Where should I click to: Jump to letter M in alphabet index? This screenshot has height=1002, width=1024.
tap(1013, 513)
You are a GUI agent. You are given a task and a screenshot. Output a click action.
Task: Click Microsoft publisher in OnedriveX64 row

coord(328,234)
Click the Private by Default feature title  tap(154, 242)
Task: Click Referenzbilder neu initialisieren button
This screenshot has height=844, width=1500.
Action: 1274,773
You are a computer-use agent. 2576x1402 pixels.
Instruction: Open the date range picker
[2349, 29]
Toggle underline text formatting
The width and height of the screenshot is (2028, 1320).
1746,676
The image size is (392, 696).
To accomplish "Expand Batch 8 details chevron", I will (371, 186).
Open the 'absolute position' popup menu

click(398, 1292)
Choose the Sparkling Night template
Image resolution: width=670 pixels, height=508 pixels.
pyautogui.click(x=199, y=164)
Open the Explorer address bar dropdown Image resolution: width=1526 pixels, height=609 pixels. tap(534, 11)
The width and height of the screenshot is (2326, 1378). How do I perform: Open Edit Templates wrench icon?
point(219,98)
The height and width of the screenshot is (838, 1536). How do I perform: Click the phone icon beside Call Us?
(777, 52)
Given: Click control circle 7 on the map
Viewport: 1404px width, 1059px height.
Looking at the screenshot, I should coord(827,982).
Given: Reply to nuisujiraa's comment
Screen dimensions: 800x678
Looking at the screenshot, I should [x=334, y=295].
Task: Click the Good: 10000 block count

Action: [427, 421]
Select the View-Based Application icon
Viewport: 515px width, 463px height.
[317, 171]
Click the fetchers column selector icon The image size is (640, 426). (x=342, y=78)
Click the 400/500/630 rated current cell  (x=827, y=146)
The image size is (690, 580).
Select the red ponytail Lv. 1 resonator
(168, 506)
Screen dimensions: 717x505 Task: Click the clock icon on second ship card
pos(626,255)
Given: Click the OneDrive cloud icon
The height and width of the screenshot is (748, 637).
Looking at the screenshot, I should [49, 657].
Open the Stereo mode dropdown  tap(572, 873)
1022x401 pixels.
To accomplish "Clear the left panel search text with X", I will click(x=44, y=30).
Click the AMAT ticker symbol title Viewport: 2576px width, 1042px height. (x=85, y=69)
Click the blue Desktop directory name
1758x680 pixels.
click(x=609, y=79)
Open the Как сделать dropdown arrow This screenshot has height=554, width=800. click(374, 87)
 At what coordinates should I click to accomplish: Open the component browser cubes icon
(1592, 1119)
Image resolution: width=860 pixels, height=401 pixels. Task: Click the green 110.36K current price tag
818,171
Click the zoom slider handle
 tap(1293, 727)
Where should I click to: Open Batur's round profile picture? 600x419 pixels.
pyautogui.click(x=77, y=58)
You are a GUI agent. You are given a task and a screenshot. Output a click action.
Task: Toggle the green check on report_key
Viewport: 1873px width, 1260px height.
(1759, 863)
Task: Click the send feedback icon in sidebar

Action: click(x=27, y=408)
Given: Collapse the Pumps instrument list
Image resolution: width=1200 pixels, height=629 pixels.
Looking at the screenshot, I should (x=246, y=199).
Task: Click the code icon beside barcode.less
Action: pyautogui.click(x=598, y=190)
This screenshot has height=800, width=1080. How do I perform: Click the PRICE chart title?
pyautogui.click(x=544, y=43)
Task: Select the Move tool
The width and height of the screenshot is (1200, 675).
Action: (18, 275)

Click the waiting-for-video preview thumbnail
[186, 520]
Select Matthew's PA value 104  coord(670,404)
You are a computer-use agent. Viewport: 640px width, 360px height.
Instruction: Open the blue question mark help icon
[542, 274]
☆ ☆ ☆ ☆
- **GOAL OF THE EXERCISE**
Rewrite the rows from the first one up to and including the line containing "Click the Private", changing "screenshot" to "screen image" and leaving everything else as it is.

- **WRITTEN RESPONSE**
Where should I click to: Jump to letter M in alphabet index? This screen image has height=1002, width=1024.
tap(1013, 513)
You are a GUI agent. You are given a task and a screen image. Output a click action.
Task: Click Microsoft publisher in OnedriveX64 row

coord(328,234)
Click the Private by Default feature title  tap(154, 242)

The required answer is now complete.